> _Given data_

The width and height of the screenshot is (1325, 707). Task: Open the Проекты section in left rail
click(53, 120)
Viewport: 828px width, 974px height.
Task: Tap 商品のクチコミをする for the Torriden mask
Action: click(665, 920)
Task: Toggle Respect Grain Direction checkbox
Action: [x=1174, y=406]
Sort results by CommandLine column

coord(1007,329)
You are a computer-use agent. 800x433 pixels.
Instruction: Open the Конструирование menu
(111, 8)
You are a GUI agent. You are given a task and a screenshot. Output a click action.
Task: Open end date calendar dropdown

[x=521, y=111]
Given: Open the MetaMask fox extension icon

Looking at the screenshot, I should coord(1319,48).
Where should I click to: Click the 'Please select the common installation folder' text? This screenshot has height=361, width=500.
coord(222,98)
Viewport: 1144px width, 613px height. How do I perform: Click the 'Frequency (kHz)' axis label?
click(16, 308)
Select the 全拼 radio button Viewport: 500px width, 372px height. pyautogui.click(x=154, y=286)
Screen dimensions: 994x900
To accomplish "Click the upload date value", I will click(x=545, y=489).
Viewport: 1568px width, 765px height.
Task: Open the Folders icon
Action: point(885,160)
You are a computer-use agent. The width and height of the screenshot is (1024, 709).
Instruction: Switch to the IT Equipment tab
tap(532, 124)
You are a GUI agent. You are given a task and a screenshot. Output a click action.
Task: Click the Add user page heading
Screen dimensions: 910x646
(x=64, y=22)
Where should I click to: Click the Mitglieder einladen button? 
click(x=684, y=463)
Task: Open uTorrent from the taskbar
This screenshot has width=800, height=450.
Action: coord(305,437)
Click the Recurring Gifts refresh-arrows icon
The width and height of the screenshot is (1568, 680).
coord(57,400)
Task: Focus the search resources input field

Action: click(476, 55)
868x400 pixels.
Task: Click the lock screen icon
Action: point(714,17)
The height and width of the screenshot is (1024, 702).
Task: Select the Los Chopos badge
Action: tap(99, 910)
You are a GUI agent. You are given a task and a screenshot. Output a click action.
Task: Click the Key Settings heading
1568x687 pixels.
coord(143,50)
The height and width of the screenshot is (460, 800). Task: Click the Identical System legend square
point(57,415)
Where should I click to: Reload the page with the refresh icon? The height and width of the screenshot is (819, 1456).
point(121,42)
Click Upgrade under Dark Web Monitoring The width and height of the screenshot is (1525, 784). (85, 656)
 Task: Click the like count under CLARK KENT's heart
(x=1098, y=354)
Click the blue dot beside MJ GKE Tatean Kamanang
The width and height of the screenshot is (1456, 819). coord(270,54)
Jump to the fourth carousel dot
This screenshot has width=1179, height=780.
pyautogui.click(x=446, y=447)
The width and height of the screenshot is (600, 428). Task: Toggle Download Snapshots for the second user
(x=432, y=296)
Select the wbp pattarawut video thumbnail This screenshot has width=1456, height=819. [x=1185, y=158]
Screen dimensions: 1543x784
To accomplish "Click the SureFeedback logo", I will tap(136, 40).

> _The exercise_
Please repeat the listing above, starting at its first line and ending at the line that contains "Action: coord(305,437)", with both of those lines included.

> _The result_
The width and height of the screenshot is (1325, 707). Task: Open the Проекты section in left rail
click(53, 120)
Viewport: 828px width, 974px height.
Task: Tap 商品のクチコミをする for the Torriden mask
Action: click(665, 920)
Task: Toggle Respect Grain Direction checkbox
Action: [x=1174, y=406]
Sort results by CommandLine column

coord(1007,329)
You are a computer-use agent. 800x433 pixels.
Instruction: Open the Конструирование menu
(111, 8)
You are a GUI agent. You are given a task and a screenshot. Output a click action.
Task: Open end date calendar dropdown

[x=521, y=111]
Given: Open the MetaMask fox extension icon

Looking at the screenshot, I should coord(1319,48).
Where should I click to: Click the 'Please select the common installation folder' text? This screenshot has height=361, width=500.
coord(222,98)
Viewport: 1144px width, 613px height. How do I perform: Click the 'Frequency (kHz)' axis label?
click(16, 308)
Select the 全拼 radio button Viewport: 500px width, 372px height. pyautogui.click(x=154, y=286)
Screen dimensions: 994x900
To accomplish "Click the upload date value", I will click(x=545, y=489).
Viewport: 1568px width, 765px height.
Task: Open the Folders icon
Action: point(885,160)
You are a computer-use agent. The width and height of the screenshot is (1024, 709).
Instruction: Switch to the IT Equipment tab
tap(532, 124)
You are a GUI agent. You are given a task and a screenshot. Output a click action.
Task: Click the Add user page heading
Screen dimensions: 910x646
(x=64, y=22)
Where should I click to: Click the Mitglieder einladen button? 
click(x=684, y=463)
Task: Open uTorrent from the taskbar
This screenshot has width=800, height=450.
Action: coord(305,437)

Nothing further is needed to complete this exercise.